Tak lama setelah kejadian, Tim Penjinak Bom dari Detasemen Gegana Satuan Brimob Polda Sulawesi Selatan diterjunkan ke lokasi untuk membantu proses olah tempat kejadian perkara (TKP) serta memastikan lokasi benar-benar aman dari kemungkinan bahan berbahaya lainnya. Aparat juga memasang garis polisi untuk membatasi area investigasi dan mengamankan warga yang sempat berkumpul di sekitar lokasi.
Dari pemeriksaan awal yang dilakukan aparat, tidak ditemukan adanya bahan peledak lain selain tabung gas elpiji di dalam area warkop, sehingga dugaan sementara adalah ledakan tabung gas yang bocor atau mengalami tekanan berlebih di ruang tertutup. Meski demikian, polisi tetap melanjutkan penyelidikan untuk memastikan penyebab pasti ledakan tersebut.
Kapolrestabes juga memastikan bahwa tidak ada korban jiwa dalam peristiwa ini. Warga yang berada di sekitar lokasi ledakan sempat keluar dan menjauh saat suara dentuman terdengar, sehingga meminimalisir risiko terhadap pengunjung warkop maupun orang-orang di dekatnya. “Alhamdulillah tidak ada korban jiwa dan kerusakan hanya terjadi di sekitar tabung gas,” jelas Arya.
Saksi mata yang berada di lokasi sekitar kejadian menceritakan suasana mencekam saat ledakan terjadi. Warga yang berada di rumah atau di sekitar warung kopi sempat terkejut dan merasa getaran kuat dari ledakan tersebut. Beberapa kaca jendela bangunan serta benda di sekitar lokasi sempat pecah akibat tekanan ledakan.
Polisi masih meminta keterangan beberapa saksi yang berada di sekitar lokasi saat kejadian berlangsung, termasuk pemilik warkop dan pengunjung yang sempat berada tidak jauh dari sumber ledakan.
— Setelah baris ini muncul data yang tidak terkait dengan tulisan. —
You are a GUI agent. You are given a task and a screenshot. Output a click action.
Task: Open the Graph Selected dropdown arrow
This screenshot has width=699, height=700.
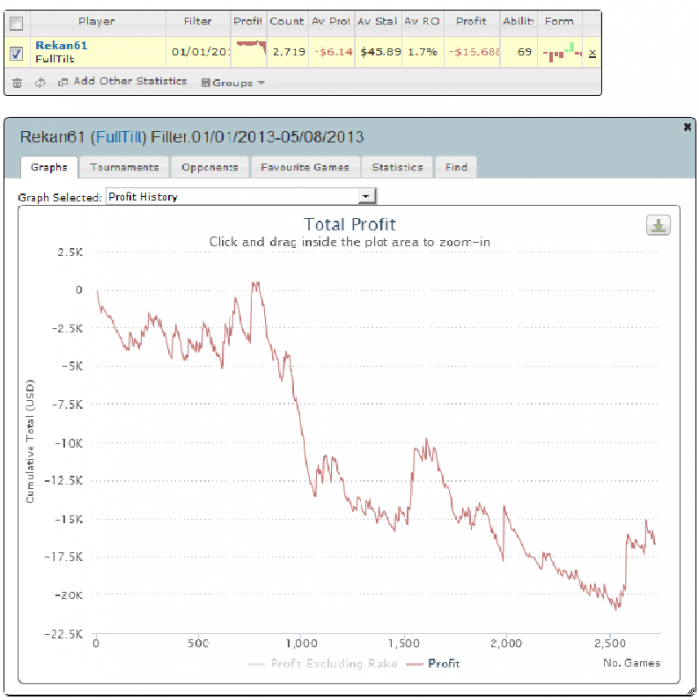click(x=366, y=196)
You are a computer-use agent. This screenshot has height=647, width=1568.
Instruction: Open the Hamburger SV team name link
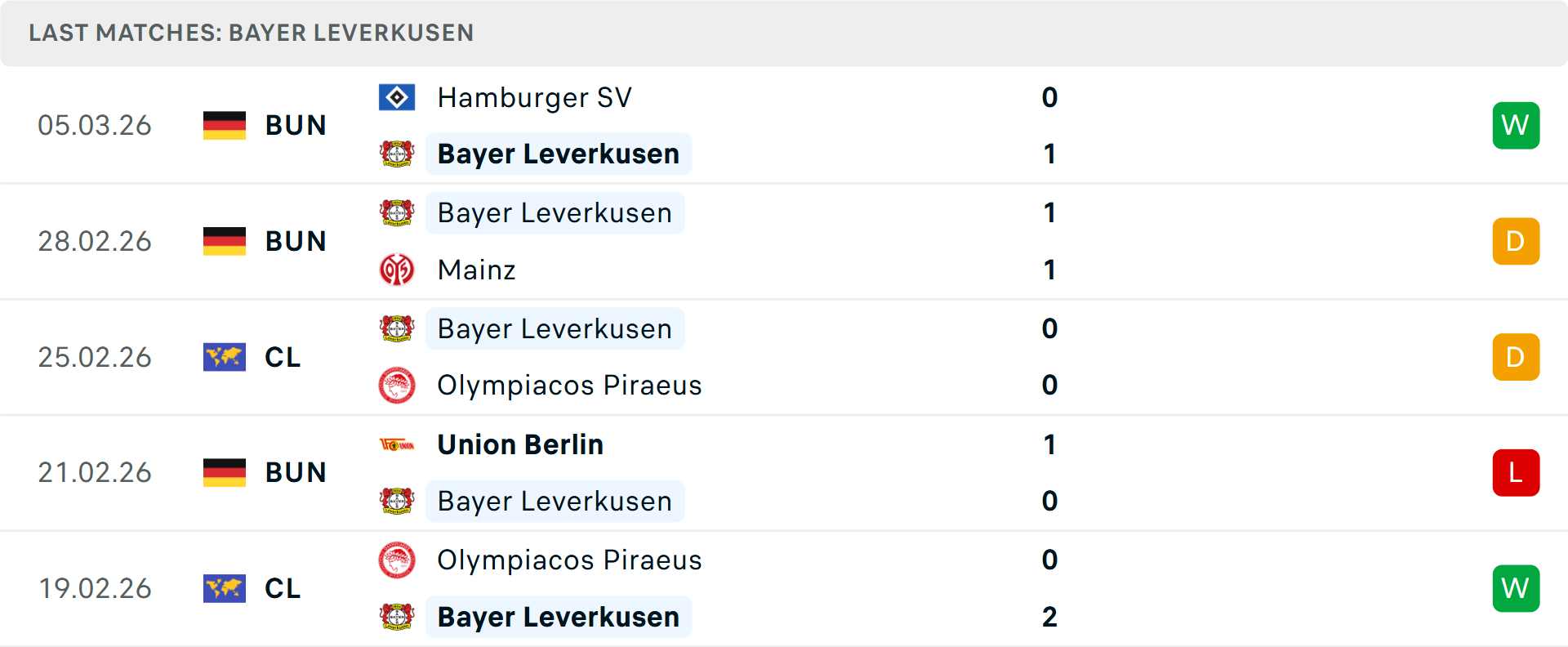(534, 96)
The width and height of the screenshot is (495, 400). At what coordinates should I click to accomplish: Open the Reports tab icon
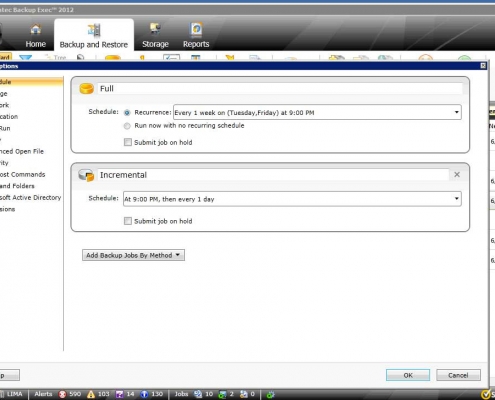click(196, 29)
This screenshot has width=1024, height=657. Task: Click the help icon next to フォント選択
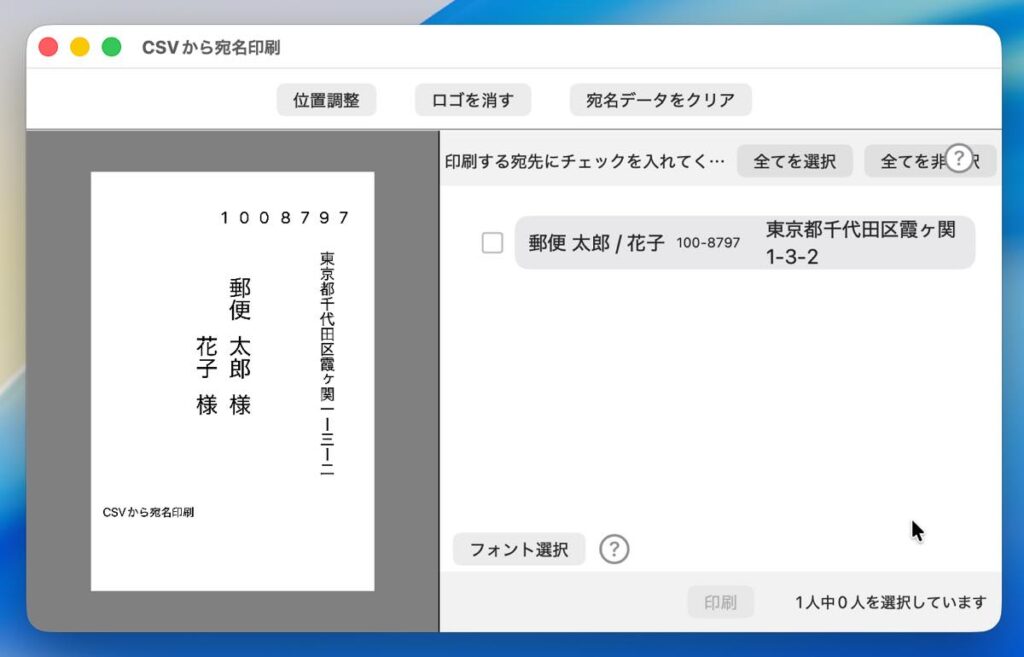tap(614, 549)
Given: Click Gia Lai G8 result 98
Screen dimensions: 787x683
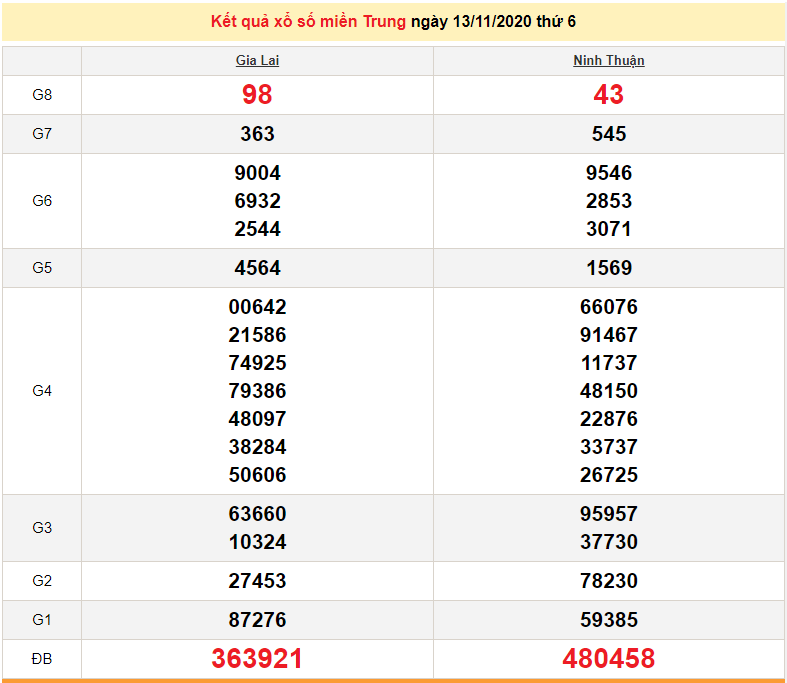Looking at the screenshot, I should [257, 95].
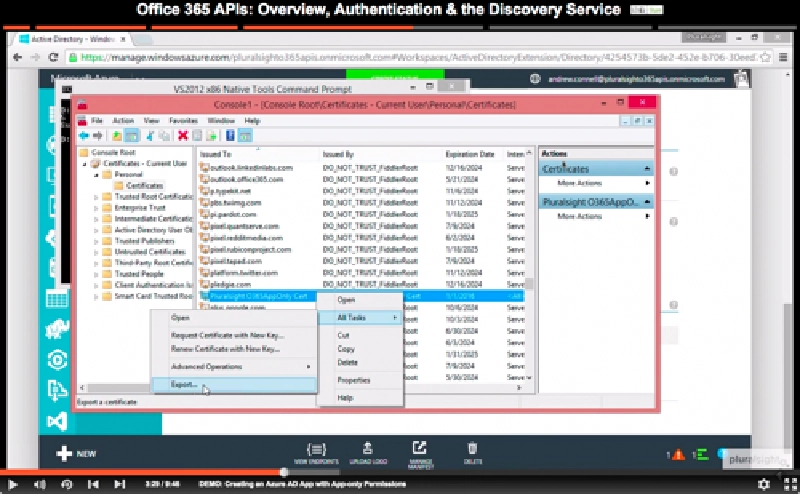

Pernyataan saksi akan membantu penyidik memahami bagaimana tabung gas bisa meledak dan apakah ada faktor lain yang turut memicu peristiwa ini selain kebocoran gas.
Insiden ini menjadi pengingat penting bagi pemilik usaha kuliner dan masyarakat luas untuk selalu memeriksa kondisi tabung gas dan instalasinya secara berkala, terutama di tempat yang memiliki ventilasi terbatas. Kepolisian pun menghimbau agar masyarakat tetap waspada serta segera melaporkan kepada aparat bila mencium bau gas atau melihat indikasi masalah pada tabung gas sebelum terjadi kejadian yang tidak diinginkan.